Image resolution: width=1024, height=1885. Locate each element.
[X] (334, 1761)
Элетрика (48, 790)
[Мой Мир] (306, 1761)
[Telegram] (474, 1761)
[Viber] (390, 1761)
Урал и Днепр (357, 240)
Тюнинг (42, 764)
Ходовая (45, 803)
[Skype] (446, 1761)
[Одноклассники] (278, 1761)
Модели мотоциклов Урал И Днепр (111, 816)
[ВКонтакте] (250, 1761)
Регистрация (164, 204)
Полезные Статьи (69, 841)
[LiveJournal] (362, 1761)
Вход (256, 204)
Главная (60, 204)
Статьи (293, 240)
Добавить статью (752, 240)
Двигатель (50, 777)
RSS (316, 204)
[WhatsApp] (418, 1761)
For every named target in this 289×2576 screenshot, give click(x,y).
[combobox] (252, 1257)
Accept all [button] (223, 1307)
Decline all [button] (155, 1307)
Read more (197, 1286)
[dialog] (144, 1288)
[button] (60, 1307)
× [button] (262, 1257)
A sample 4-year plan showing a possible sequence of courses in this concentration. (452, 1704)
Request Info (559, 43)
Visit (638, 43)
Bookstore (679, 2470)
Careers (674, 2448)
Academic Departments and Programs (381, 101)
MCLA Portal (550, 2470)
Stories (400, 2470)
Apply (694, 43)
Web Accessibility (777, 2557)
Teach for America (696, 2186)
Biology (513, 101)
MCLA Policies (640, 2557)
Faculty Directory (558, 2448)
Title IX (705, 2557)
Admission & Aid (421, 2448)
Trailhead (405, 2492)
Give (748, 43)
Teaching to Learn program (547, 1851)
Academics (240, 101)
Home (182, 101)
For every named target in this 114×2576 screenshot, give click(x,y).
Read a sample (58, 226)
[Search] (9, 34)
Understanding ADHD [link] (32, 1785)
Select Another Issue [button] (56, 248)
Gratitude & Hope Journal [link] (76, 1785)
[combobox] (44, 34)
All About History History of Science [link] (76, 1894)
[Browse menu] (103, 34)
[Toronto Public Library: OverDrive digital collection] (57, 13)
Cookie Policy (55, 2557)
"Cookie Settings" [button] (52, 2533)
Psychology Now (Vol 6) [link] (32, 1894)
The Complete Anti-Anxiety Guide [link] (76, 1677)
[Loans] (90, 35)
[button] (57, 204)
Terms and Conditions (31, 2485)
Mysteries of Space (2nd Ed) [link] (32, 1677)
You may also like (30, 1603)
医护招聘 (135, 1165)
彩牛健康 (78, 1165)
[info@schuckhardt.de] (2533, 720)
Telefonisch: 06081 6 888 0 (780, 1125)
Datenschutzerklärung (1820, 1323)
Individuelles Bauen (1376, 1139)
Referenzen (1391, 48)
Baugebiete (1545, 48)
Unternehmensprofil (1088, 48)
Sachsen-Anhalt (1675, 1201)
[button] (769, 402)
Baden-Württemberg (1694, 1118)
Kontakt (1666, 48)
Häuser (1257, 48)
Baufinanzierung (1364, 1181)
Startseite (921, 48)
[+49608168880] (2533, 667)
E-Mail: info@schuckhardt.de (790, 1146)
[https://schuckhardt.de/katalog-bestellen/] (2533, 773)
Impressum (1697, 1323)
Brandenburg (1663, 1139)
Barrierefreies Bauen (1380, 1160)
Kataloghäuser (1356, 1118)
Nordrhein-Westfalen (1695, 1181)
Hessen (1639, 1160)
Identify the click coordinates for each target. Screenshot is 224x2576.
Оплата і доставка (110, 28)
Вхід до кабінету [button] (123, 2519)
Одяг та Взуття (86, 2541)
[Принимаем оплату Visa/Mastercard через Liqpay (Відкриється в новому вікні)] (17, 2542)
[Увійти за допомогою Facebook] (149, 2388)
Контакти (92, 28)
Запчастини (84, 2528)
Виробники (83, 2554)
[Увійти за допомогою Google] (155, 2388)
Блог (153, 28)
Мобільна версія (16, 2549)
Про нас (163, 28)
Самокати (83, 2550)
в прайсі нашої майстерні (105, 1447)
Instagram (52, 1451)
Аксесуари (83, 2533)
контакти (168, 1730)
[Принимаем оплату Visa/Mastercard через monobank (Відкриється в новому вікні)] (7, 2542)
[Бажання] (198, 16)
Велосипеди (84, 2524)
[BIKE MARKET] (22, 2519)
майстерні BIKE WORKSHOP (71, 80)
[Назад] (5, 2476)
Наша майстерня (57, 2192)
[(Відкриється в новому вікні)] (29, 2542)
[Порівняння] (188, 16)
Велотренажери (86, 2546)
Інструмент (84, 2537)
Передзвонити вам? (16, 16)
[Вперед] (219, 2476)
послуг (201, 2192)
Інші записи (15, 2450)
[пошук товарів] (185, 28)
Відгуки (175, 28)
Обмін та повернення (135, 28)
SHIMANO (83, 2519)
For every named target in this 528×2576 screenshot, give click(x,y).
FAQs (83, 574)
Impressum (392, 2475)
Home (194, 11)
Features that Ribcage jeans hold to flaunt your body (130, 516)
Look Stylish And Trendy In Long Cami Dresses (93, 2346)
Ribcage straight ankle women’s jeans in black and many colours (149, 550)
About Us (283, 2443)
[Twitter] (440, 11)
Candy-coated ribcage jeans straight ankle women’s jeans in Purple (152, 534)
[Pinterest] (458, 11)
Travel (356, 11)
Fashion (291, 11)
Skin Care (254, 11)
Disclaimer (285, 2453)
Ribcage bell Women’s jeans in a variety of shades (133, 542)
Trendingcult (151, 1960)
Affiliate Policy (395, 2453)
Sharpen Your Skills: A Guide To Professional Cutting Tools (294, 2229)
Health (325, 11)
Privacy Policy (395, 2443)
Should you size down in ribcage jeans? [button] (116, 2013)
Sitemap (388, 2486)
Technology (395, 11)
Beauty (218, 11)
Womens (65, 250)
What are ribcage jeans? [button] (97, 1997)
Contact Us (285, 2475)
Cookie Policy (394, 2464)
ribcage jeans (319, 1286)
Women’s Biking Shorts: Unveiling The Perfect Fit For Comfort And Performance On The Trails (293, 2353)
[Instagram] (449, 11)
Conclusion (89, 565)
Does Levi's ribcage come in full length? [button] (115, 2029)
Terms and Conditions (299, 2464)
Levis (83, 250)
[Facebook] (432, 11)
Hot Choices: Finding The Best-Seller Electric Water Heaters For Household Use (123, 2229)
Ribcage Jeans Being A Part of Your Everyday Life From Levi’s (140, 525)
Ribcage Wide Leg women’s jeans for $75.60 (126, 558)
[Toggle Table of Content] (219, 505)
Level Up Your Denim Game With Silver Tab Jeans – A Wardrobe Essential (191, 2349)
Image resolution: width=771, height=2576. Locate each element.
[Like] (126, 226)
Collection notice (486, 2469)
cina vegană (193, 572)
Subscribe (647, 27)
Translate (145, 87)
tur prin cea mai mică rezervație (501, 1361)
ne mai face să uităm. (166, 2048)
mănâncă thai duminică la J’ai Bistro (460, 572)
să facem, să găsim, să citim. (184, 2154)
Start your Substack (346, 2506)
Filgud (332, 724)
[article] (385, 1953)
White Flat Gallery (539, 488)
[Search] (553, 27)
—————
A complete, exact transcription of the data above is required.

**TASK ANSWER**
Image resolution: width=1024, height=1885. Locate each element.
[X] (334, 1761)
Элетрика (48, 790)
[Мой Мир] (306, 1761)
[Telegram] (474, 1761)
[Viber] (390, 1761)
Урал и Днепр (357, 240)
Тюнинг (42, 764)
Ходовая (45, 803)
[Skype] (446, 1761)
[Одноклассники] (278, 1761)
Модели мотоциклов Урал И Днепр (111, 816)
[ВКонтакте] (250, 1761)
Регистрация (164, 204)
Полезные Статьи (69, 841)
[LiveJournal] (362, 1761)
Вход (256, 204)
Главная (60, 204)
Статьи (293, 240)
Добавить статью (752, 240)
Двигатель (50, 777)
RSS (316, 204)
[WhatsApp] (418, 1761)
For every named target in this 289×2576 screenshot, give click(x,y).
[combobox] (252, 1257)
Accept all [button] (223, 1307)
Decline all [button] (155, 1307)
Read more (197, 1286)
[dialog] (144, 1288)
[button] (60, 1307)
× [button] (262, 1257)
A sample 4-year plan showing a possible sequence of courses in this concentration. (452, 1704)
Request Info (559, 43)
Visit (638, 43)
Bookstore (679, 2470)
Careers (674, 2448)
Academic Departments and Programs (381, 101)
MCLA Portal (550, 2470)
Stories (400, 2470)
Apply (694, 43)
Web Accessibility (777, 2557)
Teach for America (696, 2186)
Biology (513, 101)
MCLA Policies (640, 2557)
Faculty Directory (558, 2448)
Title IX (705, 2557)
Admission & Aid (421, 2448)
Trailhead (405, 2492)
Give (748, 43)
Teaching to Learn program (547, 1851)
Academics (240, 101)
Home (182, 101)
For every named target in this 114×2576 screenshot, give click(x,y).
Read a sample (58, 226)
[Search] (9, 34)
Understanding ADHD [link] (32, 1785)
Select Another Issue [button] (56, 248)
Gratitude & Hope Journal [link] (76, 1785)
[combobox] (44, 34)
All About History History of Science [link] (76, 1894)
[Browse menu] (103, 34)
[Toronto Public Library: OverDrive digital collection] (57, 13)
Cookie Policy (55, 2557)
"Cookie Settings" [button] (52, 2533)
Psychology Now (Vol 6) [link] (32, 1894)
The Complete Anti-Anxiety Guide [link] (76, 1677)
[Loans] (90, 35)
[button] (57, 204)
Terms and Conditions (31, 2485)
Mysteries of Space (2nd Ed) [link] (32, 1677)
You may also like (30, 1603)
医护招聘 (135, 1165)
彩牛健康 (78, 1165)
[info@schuckhardt.de] (2533, 720)
Telefonisch: 06081 6 888 0 (780, 1125)
Datenschutzerklärung (1820, 1323)
Individuelles Bauen (1376, 1139)
Referenzen (1391, 48)
Baugebiete (1545, 48)
Unternehmensprofil (1088, 48)
Sachsen-Anhalt (1675, 1201)
[button] (769, 402)
Baden-Württemberg (1694, 1118)
Kontakt (1666, 48)
Häuser (1257, 48)
Baufinanzierung (1364, 1181)
Startseite (921, 48)
[+49608168880] (2533, 667)
E-Mail: info@schuckhardt.de (790, 1146)
[https://schuckhardt.de/katalog-bestellen/] (2533, 773)
Impressum (1697, 1323)
Brandenburg (1663, 1139)
Barrierefreies Bauen (1380, 1160)
Kataloghäuser (1356, 1118)
Nordrhein-Westfalen (1695, 1181)
Hessen (1639, 1160)
Identify the click coordinates for each target. Screenshot is 224x2576.
Оплата і доставка (110, 28)
Вхід до кабінету [button] (123, 2519)
Одяг та Взуття (86, 2541)
[Принимаем оплату Visa/Mastercard через Liqpay (Відкриється в новому вікні)] (17, 2542)
[Увійти за допомогою Facebook] (149, 2388)
Контакти (92, 28)
Запчастини (84, 2528)
Виробники (83, 2554)
[Увійти за допомогою Google] (155, 2388)
Блог (153, 28)
Мобільна версія (16, 2549)
Про нас (163, 28)
Самокати (83, 2550)
в прайсі нашої майстерні (105, 1447)
Instagram (52, 1451)
Аксесуари (83, 2533)
контакти (168, 1730)
[Принимаем оплату Visa/Mastercard через monobank (Відкриється в новому вікні)] (7, 2542)
[Бажання] (198, 16)
Велосипеди (84, 2524)
[BIKE MARKET] (22, 2519)
майстерні BIKE WORKSHOP (71, 80)
[Назад] (5, 2476)
Наша майстерня (57, 2192)
[(Відкриється в новому вікні)] (29, 2542)
[Порівняння] (188, 16)
Велотренажери (86, 2546)
Інструмент (84, 2537)
Передзвонити вам? (16, 16)
[Вперед] (219, 2476)
послуг (201, 2192)
Інші записи (15, 2450)
[пошук товарів] (185, 28)
Відгуки (175, 28)
Обмін та повернення (135, 28)
SHIMANO (83, 2519)
For every named target in this 528×2576 screenshot, give click(x,y).
FAQs (83, 574)
Impressum (392, 2475)
Home (194, 11)
Features that Ribcage jeans hold to flaunt your body (130, 516)
Look Stylish And Trendy In Long Cami Dresses (93, 2346)
Ribcage straight ankle women’s jeans in black and many colours (149, 550)
About Us (283, 2443)
[Twitter] (440, 11)
Candy-coated ribcage jeans straight ankle women’s jeans in Purple (152, 534)
[Pinterest] (458, 11)
Travel (356, 11)
Fashion (291, 11)
Skin Care (254, 11)
Disclaimer (285, 2453)
Ribcage bell Women’s jeans in a variety of shades (133, 542)
Trendingcult (151, 1960)
Affiliate Policy (395, 2453)
Sharpen Your Skills: A Guide To Professional Cutting Tools (294, 2229)
Health (325, 11)
Privacy Policy (395, 2443)
Should you size down in ribcage jeans? [button] (116, 2013)
Sitemap (388, 2486)
Technology (395, 11)
Beauty (218, 11)
Womens (65, 250)
What are ribcage jeans? [button] (97, 1997)
Contact Us (285, 2475)
Cookie Policy (394, 2464)
ribcage jeans (319, 1286)
Women’s Biking Shorts: Unveiling The Perfect Fit For Comfort And Performance On The Trails (293, 2353)
[Instagram] (449, 11)
Conclusion (89, 565)
Does Levi's ribcage come in full length? [button] (115, 2029)
Terms and Conditions (299, 2464)
Levis (83, 250)
[Facebook] (432, 11)
Hot Choices: Finding The Best-Seller Electric Water Heaters For Household Use (123, 2229)
Ribcage Jeans Being A Part of Your Everyday Life From Levi’s (140, 525)
Ribcage Wide Leg women’s jeans for $75.60 (126, 558)
[Toggle Table of Content] (219, 505)
Level Up Your Denim Game With Silver Tab Jeans – A Wardrobe Essential (191, 2349)
Image resolution: width=771, height=2576. Locate each element.
[Like] (126, 226)
Collection notice (486, 2469)
cina vegană (193, 572)
Subscribe (647, 27)
Translate (145, 87)
tur prin cea mai mică rezervație (501, 1361)
ne mai face să uităm. (166, 2048)
mănâncă thai duminică la J’ai Bistro (460, 572)
să facem, să găsim, să citim. (184, 2154)
Start your Substack (346, 2506)
Filgud (332, 724)
[article] (385, 1953)
White Flat Gallery (539, 488)
[Search] (553, 27)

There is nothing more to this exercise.